Selasa 23 Apr 2019 16:20 WIB

Penyelenggaraan Pemilu Nasional dan Daerah Harus Dipisah

Pemilu tingkat nasional, yakni pemilihan presiden, DPR, dan DPR.

Pemilih menunjukkan jari kelingking usai menggunakan hak pilihnya dalam pemungutan suara ulang (PSU) di TPS 01 Wotlemah, Desa Awang-awang, Kecamatan Mojosari, Kabupaten Mojokerto, Selasa (23/4/2019).
Foto: Antara/Syaiful Arif
Pemilih menunjukkan jari kelingking usai menggunakan hak pilihnya dalam pemungutan suara ulang (PSU) di TPS 01 Wotlemah, Desa Awang-awang, Kecamatan Mojosari, Kabupaten Mojokerto, Selasa (23/4/2019).

REPUBLIKA.CO.ID, MAKASSAR -- Direktur Lembaga Studi Kebijakan Publik (LSKP), Andi Yunus, mengatakan, pelaksanaan pemilihan umum (Pemilu) harus dipisah antara tingkat nasional dan daerah. Usulan tersebut setelah mengevaluasi pelaksanaan Pemilu 2019.

Hal yang perlu dikoreksi di lapangan termasuk banyaknya korban petugas PPS dan KPPS yang meninggal ataupun sakit karena keletihan. Dari sisi pelaksana, paling tidak 91 petugas KPPS/PPS harus kehilangan nyawanya dan 374 orang yang dirawat di rumah sakit karena kelelahan atas pelaksanaan Pemilu serentak 2019 yang maraton dan lebih rumit.

Baca Juga

"Mengevaluasi sistem Pemilu serentak 2019 ini, ke depan pada Pemilu 2024 perlu membagi Pemilu nasional dan Pemilu daerah," kata Yunus, di Makassar, Selasa (23/4).

Dia mengatakan, lembaganya mengeluarkan sedikitnya empat poin untuk perbaikan sistem demokrasi pada periode berikutnya. Pembagian Pemilu yang dimaksudkan yakni Pemilu nasional terdiri atas Pemilu untuk memilih presiden-wakil presiden, DPR, dan DPD.

"Sedang Pemilu daerah terdiri atas Pemilu DPRD Provinsi dan DPRD Kabupaten/Kota, dan gubernur dan wali kota/bupati. Kedua Pemilu ini dilakukan dalam waktu yang berbeda," ujarnya.
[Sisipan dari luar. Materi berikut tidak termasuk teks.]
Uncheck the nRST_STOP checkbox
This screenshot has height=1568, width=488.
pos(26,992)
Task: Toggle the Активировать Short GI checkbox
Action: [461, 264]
Koordinator Relawan Pemantau LSKP, Salma Tadjang, juga menyarankan perbaikan sistem pendataan penduduk dan aplikasi Simantap. Hal ini untuk mengurangi kemungkinan hilangnya hak pilih warga karena kesalahan data.

Sementara dari sisi partai politik, ia berharap, komitmen partai politik dan anggotanya untuk meminimalkan praktik politik uang. Sebab, dampak politik uang merugikan baik pribadi caleg maupun di warga sebagai pemilih serta kualitas demokrasi dalam jangka panjang.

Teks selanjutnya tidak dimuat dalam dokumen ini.